Stored items
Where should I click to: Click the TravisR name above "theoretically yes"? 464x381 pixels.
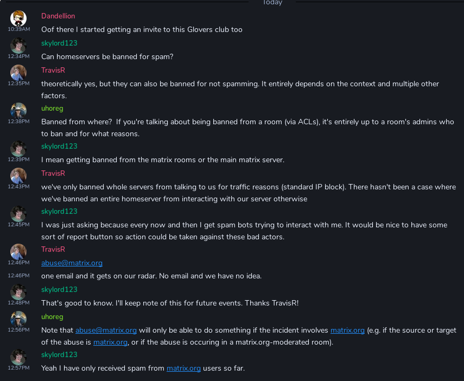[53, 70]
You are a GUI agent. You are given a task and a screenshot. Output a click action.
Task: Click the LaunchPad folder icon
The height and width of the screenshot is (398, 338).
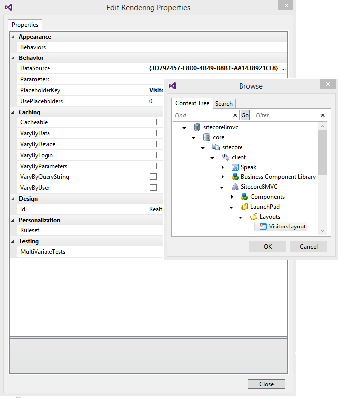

• What needs to be done: Work through the records above. Copy every line with the string "screenshot".

• Response below:
You are a GUI agent. You are given a task and a screenshot. Output a click action.
The height and width of the screenshot is (398, 338).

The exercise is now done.